Tribunal Administratif de Lyon — Décision N° TA69-2411564

vendredi 29 novembre 2024

JuridictionTribunal Administratif de Lyon
SectionTribunal Administratif de Lyon
N° DossierTA69-2411564
TypeOrdonnance
RecoursExcès de pouvoir
PublicationD
Avocat requérantGRÉGOIRE HERVET

Résumé IA

Le Tribunal Administratif de Lyon, statuant en référé sur le fondement de l'article L. 521-3 du code de justice administrative, était saisi par M. B d'une demande d'injonction visant à obtenir un rendez-vous pour déposer une demande d'admission exceptionnelle au séjour. En cours d'instance, la préfète du Rhône a convoqué l'intéressé à un rendez-vous le 7 février 2025, rendant sans objet les conclusions à fin d'injonction. Le juge a donc constaté un non-lieu à statuer sur ces conclusions, conformément à l'article R. 222-1 du code de justice administrative.
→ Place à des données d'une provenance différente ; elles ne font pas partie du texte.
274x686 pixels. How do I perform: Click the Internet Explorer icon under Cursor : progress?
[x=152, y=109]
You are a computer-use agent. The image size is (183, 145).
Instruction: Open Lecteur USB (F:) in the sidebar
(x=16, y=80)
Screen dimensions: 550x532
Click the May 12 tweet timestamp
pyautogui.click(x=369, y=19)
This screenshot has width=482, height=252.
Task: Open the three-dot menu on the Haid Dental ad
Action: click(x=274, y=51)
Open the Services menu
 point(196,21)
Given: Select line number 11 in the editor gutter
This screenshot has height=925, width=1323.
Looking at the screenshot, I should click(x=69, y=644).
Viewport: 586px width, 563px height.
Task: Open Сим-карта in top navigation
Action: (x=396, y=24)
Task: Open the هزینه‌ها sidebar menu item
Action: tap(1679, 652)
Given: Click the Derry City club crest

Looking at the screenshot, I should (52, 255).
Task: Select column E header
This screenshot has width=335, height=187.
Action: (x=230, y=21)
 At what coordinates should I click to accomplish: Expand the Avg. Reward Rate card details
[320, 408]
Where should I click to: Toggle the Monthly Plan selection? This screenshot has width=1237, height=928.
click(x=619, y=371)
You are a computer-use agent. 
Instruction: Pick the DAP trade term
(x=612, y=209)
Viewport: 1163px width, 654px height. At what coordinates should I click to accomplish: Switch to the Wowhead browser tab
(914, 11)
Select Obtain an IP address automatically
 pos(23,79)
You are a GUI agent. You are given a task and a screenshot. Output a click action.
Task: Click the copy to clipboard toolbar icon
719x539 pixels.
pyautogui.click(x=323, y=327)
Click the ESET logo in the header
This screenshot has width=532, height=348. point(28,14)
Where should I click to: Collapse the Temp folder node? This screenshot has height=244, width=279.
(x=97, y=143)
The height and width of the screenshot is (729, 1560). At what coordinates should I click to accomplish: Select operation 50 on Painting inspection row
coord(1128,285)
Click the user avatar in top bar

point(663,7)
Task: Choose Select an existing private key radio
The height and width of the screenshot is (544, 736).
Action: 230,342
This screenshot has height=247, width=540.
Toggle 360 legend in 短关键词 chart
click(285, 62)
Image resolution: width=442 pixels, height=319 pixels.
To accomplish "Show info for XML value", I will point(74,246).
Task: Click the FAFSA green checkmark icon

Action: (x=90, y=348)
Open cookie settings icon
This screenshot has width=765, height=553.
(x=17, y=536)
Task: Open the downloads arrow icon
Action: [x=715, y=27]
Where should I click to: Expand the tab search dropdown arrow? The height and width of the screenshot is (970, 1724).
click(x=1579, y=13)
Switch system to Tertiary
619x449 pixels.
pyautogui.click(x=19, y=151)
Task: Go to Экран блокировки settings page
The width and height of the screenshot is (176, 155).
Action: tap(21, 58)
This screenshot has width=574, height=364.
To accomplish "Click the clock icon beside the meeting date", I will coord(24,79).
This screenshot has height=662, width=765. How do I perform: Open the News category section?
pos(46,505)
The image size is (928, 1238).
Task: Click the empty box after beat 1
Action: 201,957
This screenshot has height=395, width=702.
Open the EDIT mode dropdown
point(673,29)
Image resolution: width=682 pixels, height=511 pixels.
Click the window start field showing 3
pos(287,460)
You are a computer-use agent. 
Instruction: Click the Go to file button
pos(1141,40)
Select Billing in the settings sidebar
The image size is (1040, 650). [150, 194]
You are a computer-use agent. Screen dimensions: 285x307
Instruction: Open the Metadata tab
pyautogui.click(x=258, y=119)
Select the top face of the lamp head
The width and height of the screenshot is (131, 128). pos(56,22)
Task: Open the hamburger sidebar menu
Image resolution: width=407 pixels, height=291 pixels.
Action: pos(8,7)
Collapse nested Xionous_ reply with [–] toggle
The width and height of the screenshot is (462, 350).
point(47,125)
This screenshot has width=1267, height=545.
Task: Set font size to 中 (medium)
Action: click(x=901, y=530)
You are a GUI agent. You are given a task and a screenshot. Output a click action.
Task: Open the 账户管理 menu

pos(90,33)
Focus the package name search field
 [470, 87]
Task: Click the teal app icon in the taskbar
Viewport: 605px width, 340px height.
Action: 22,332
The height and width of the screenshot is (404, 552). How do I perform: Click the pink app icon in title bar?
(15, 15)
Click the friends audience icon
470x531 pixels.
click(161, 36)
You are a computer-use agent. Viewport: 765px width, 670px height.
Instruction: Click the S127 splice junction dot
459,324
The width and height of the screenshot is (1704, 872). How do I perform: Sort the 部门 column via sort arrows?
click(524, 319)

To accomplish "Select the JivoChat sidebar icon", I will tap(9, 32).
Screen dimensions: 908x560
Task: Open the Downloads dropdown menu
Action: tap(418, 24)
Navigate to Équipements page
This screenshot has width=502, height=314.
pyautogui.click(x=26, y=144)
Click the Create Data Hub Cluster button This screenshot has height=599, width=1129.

Il a toutefois condamné l'État à verser 500 euros à M. B au titre des frais de justice, en application de l'article L. 761-1 du code de justice administrative.

Texte intégral

Vu la procédure suivante :

Par une requête, enregistrée le 21 novembre 2024, M. A B, représenté par Me Hervet, demande au juge des référés :

1°) d'ordonner à la préfète du Rhône, sur le fondement des dispositions de l'article L. 521-3 du code de justice administrative de le convoquer pour déposer son dossier de demande d'admission exceptionnelle au séjour, dans un délai de sept jours à compter de l'ordonnance à intervenir et sous astreinte de 100 euros par jour de retard ;

2°) de mettre à la charge de l'État la somme de 2 000 euros au titre de l'article L. 761-1 du code de justice administrative.

Par des pièces et un mémoire en défense enregistré le 25 novembre 2024, la préfète du Rhône conclut au non-lieu à statuer et au rejet des conclusions présentées au titre de l'article L. 761-1 du code de justice administrative.

Elle fait valoir que M. B a été convoqué à un rendez-vous le 7 février 2025.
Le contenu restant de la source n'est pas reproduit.